Obwohl der Spitzname ursprünglich von Elena stammte, war die Bemerkung so typisch für ihn, dass Aodhan Mühe hatte, sich ein Lächeln zu verkneifen. »Übrigens ist dieser zauberhafte Garten voll von absonderlichen Gewächsen.«

Als Illium zu seinen Worten schwieg, führte Aodhan ihn einen von dicht stehenden Bäumen gesäumten Weg entlang. Süß duftende Schlingpflanzen mit glänzenden, dunkelgrünen Blättern und winzigen weißen Blüten umrankten die Stämme, darunter sprossen allerlei Pilze in den ungewöhnlichsten Farben und Formen aus dem Boden.
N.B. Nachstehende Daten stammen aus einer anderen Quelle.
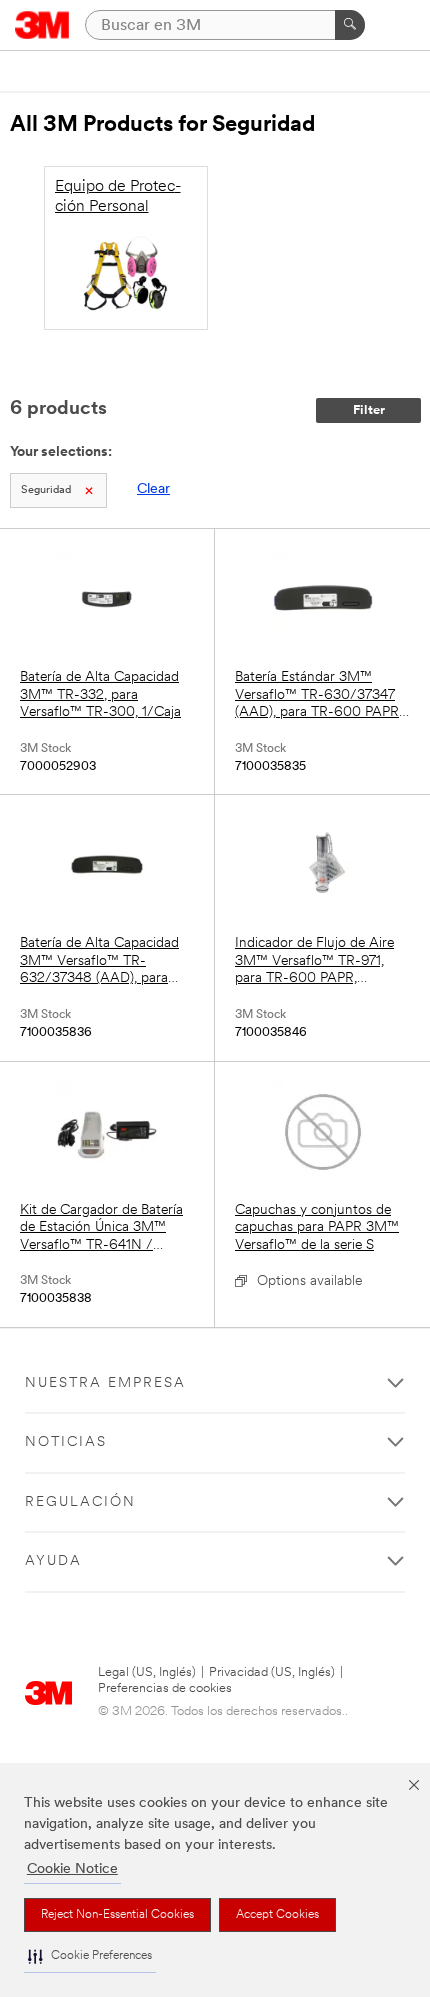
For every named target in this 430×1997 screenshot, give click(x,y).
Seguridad (46, 490)
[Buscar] (350, 25)
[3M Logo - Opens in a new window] (42, 25)
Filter (369, 410)
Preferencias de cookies (165, 1688)
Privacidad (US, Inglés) (272, 1672)
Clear (153, 489)
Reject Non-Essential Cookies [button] (117, 1915)
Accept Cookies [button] (277, 1915)
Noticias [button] (66, 1442)
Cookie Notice (72, 1869)
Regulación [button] (80, 1502)
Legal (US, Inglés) (147, 1672)
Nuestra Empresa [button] (105, 1383)
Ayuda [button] (53, 1561)
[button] (90, 1956)
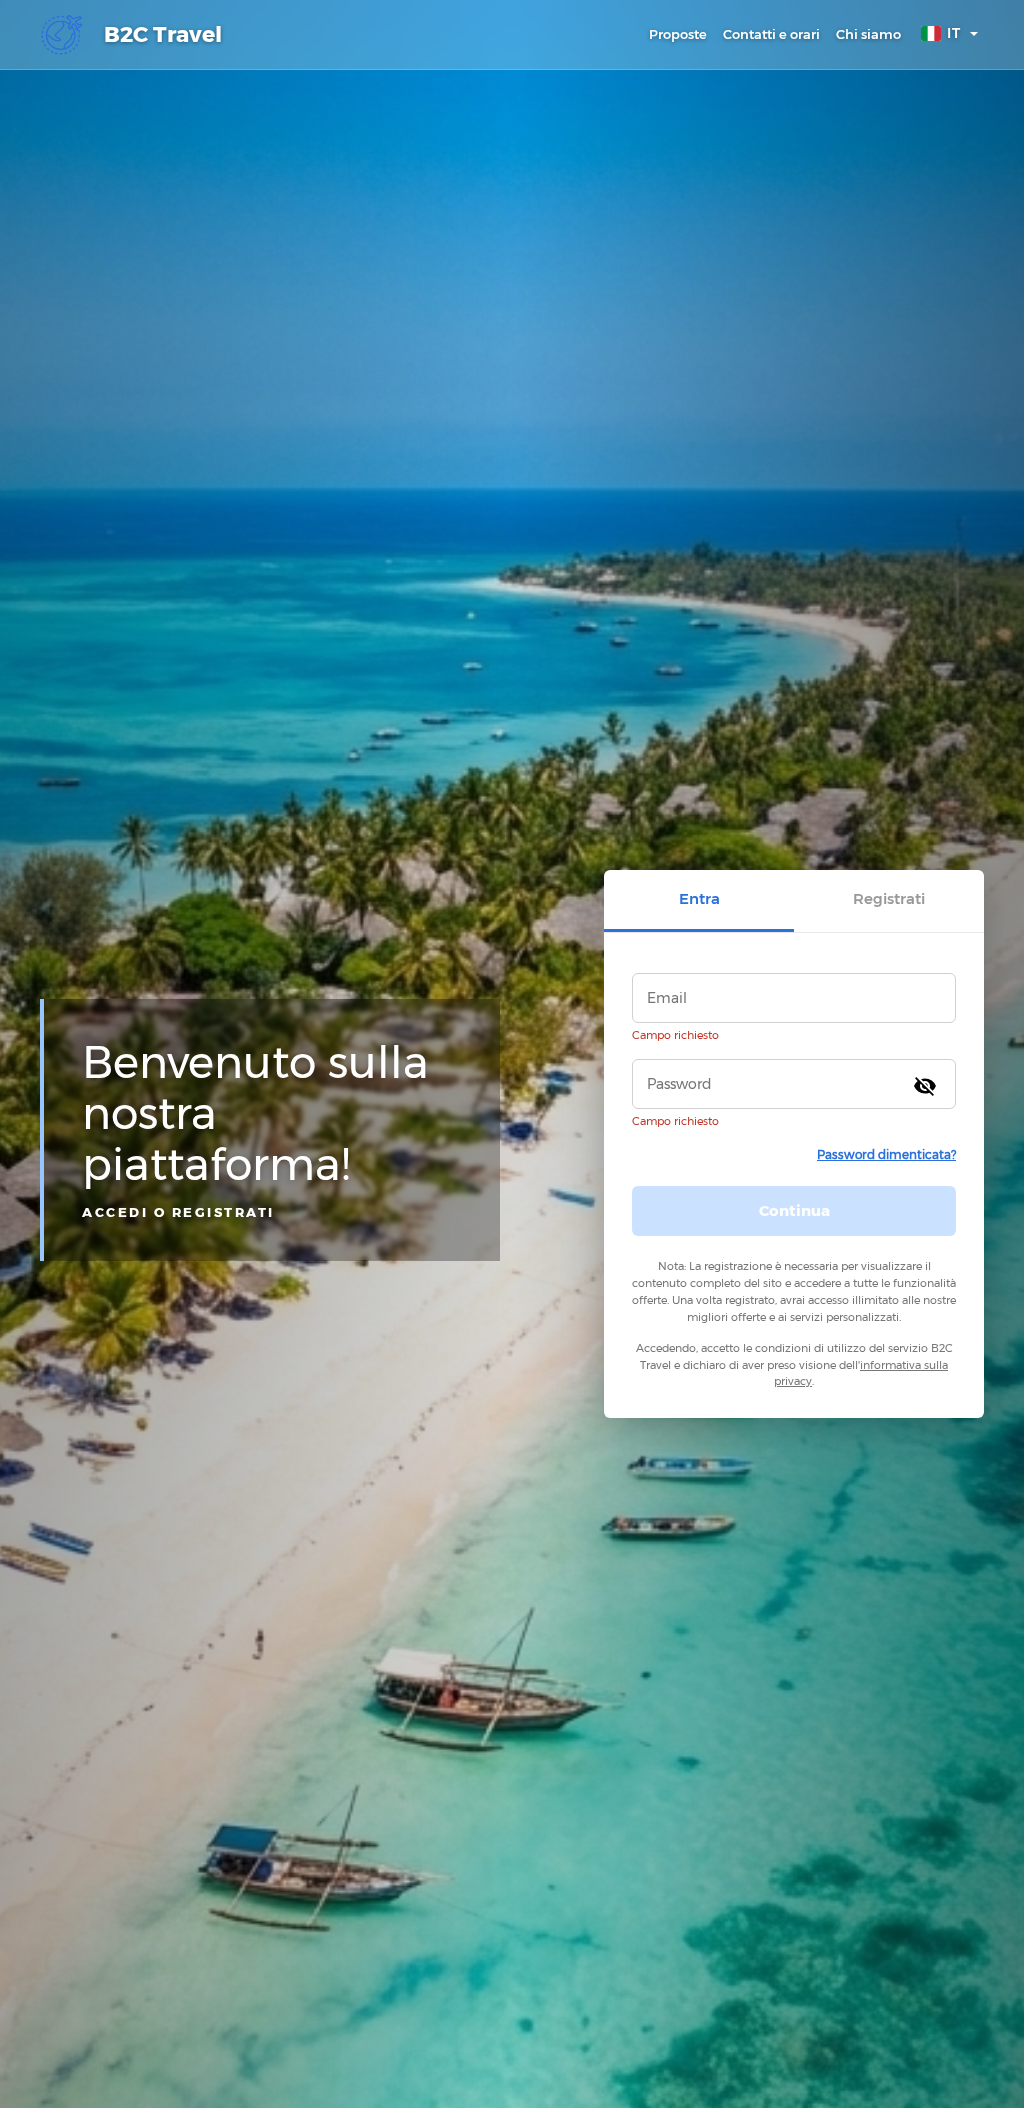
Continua (794, 1210)
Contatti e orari (771, 34)
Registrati (889, 898)
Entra (699, 898)
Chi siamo (868, 34)
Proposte (678, 34)
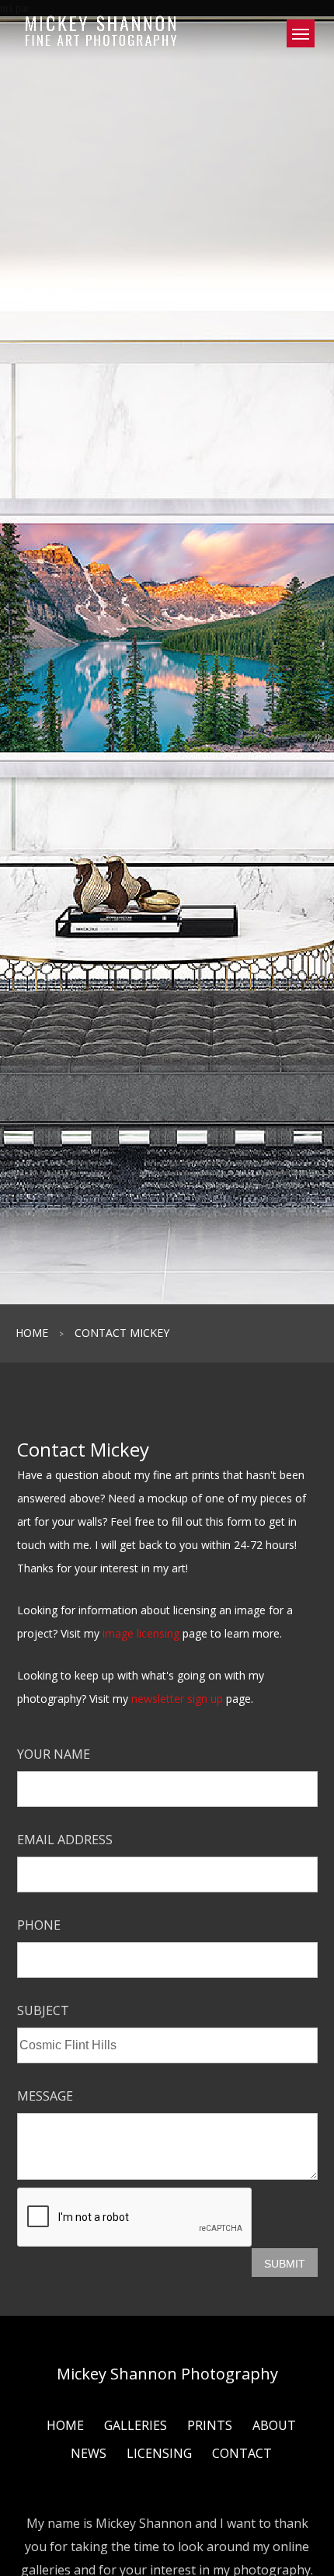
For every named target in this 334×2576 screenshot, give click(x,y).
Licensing (159, 2453)
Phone (39, 1925)
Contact (242, 2453)
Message (45, 2095)
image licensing (141, 1633)
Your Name (53, 1754)
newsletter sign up (177, 1698)
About (274, 2425)
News (88, 2453)
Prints (209, 2425)
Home (32, 1332)
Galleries (135, 2425)
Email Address (65, 1839)
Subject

»Wir kennen nicht die Eigenschaften sämtlicher Pflanzen hier, sondern nur von denjenigen, deren Wirkung der eine oder andere Höfling unfreiwillig am eigenen Leib erfahren hat.« Da dieses Thema Aodhan emotional nicht berührte, eignete es sich perfekt dazu, die qualvolle Stille zwischen ihnen zu überbrücken. »Wenn wir noch ein Stück tiefer in den Garten hineingehen, stoßen wir auf einen klaren, kühlen Teich, der jetzt jeden Morgen mit einer dünnen Eisschicht bedeckt ist.«

»Ich vermute, er ist mit Raubfischen verseucht«, lautete Illiums säuerlicher Kommentar.